Restarting CloudTAK can be done by following these steps:

  1. Signin to the AWS Console via the AWS SSO signin page provided by your AWS Administrator
  2. Select the AWS Partition (Commercial or GovCloud) and Account for the stack you wish to restart

Tip

COTAK & WFTAK production services are hosted in US-GovCloud, be sure to login to the GovCloud SSO App

  1. Ensure you are in the correct region by selecting the desired region in the upper right-hand corner next to your username

Tip

CloudTAK's default region is typically us-east-1 if in a Commercial account or us-gov-east-1 if in GovCloud

  1. In the Search Bar at the top, search Elastic Container Service and click the result labelled Run and Manage Docker Containers

  2. The default view will be the ECS Clusters list. If you do not see any clustered listed - IE a message with No clusters you are likely in the wrong region, return to step 3. Clusters represent a group of server(s) that power one or more ECS services that have been deployed onto them. A DFPC TAK deployment will have 1 cluster per environment. IE: 1 for COTAK, 1 for WFTAK, etc. Click on the cluster relevant to the environment you with to restart.

Tip

CloudTAK Production for the COTAK Environment would have a cluster named coe-ecs-prod

  1. Clicking on the Cluster will bring you to the Service Page. Services are "applications" that can contain one or more "Tasks" (A single emulated "server") For CloudTAK, click on the service named: tak-cloudtak-<environment>-Service

Tip

CloudTAK Production for the COTAK Environment would have a cluster named tak-cloudtak-prod-Service

  1. Clicking on the Cluster will bring you to the Service Health Page. This page will list stats about CPU & Memory usage as well as information about the last deployment to the service and the health of specific ports on the Server. CloudTAK as of this writing only uses a single Load Balancer Port on 443 for all API & UI operations.

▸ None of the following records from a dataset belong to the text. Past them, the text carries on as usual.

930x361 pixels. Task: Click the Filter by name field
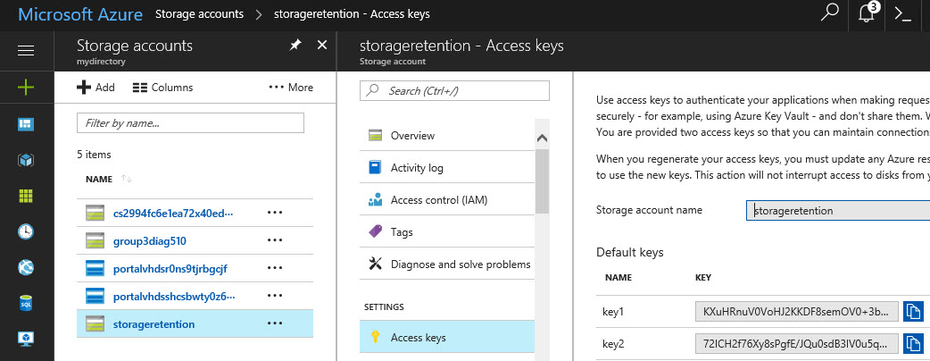pos(191,122)
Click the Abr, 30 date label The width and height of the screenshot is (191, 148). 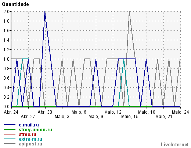[45, 112]
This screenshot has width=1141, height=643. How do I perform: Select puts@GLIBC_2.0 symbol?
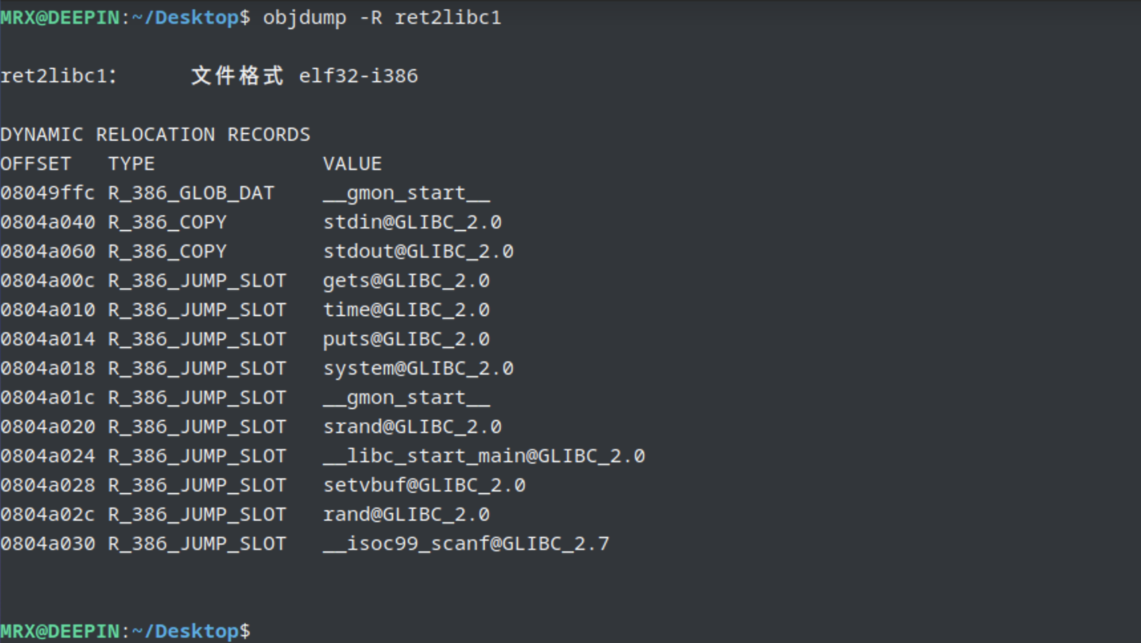click(406, 339)
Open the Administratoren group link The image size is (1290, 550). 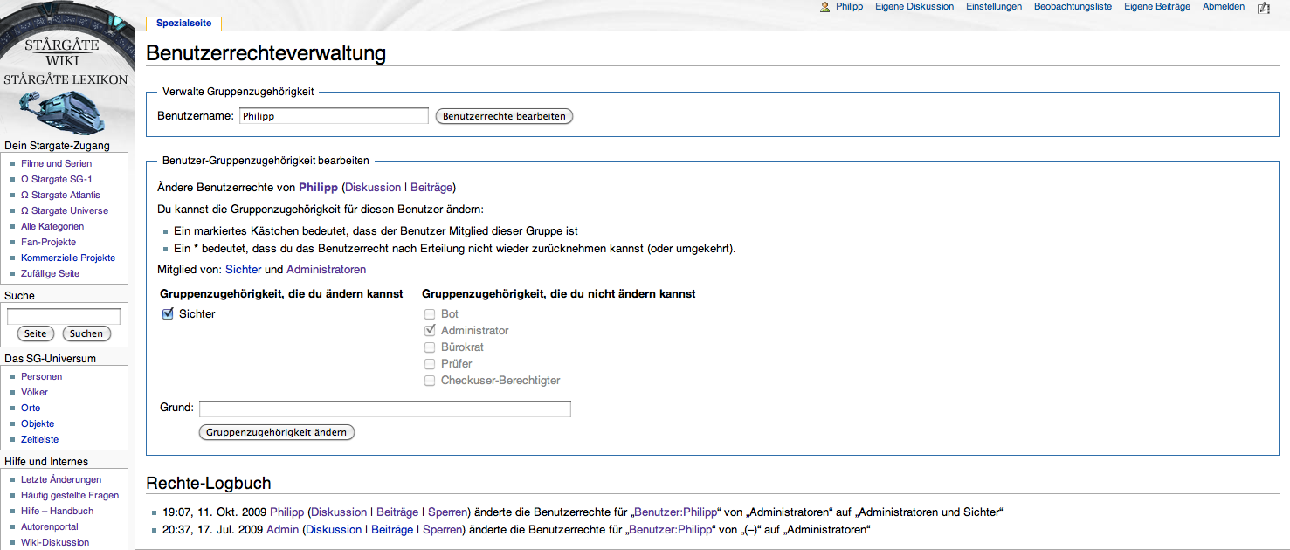click(x=326, y=270)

  2. Task can be updated one of two ways

    • The recommended way to restart the server is to force a new deployment. This will tell ECS to attempt to bring a new CloudTAK instanec online BEFORE terminating the problematic task. This will not result in downtime.
    • The second way is to terminate the CloudTAK Task.

8.1: Creating a new Deployment

Note

Creating a new deployment is the recommended way to force a CloudTAK Restart

  1. From the Health and Metrics tab, click the Update Service button in the upper right-hand corner. This will take you to the Deployment configuration page.
  2. Under deployment Configuration set the following and leave all other settings unchanged.
    • Force new deployment = True/Checked
    • Desired Tasks = 1 Click the Update Service button at the bottom of the page
  3. The button will take you to the Deployments tab of the ECS Service you updated. Continue to refresh this page while the service deploys. The deployment status can be found under Deployment Status. A deployment usually takes 5-10 minutes to roll over the task. Information about the task being terminated and about the new task being started can be seen at the bottom of the page under Events
  4. If the Service Deployment does not succeed (Multiple tasks being lauched but failing to stabilize under the Events heading) the service is unlikely to stabilize on it's own and additional engineering work will need to be done to determine root cause. As the service is unlikely to stabilize you can temporarily shut the CloudTAK ECS Service down byfollowing the 8.1 steps again except setting Desired Tasks = 0. This will tell ECS that you dont want any running tasks.

Warning

Deployments should almost always succeed with the first task launch. If a deployment fails to launch a task successfully contact Application Specific Engineering immediately.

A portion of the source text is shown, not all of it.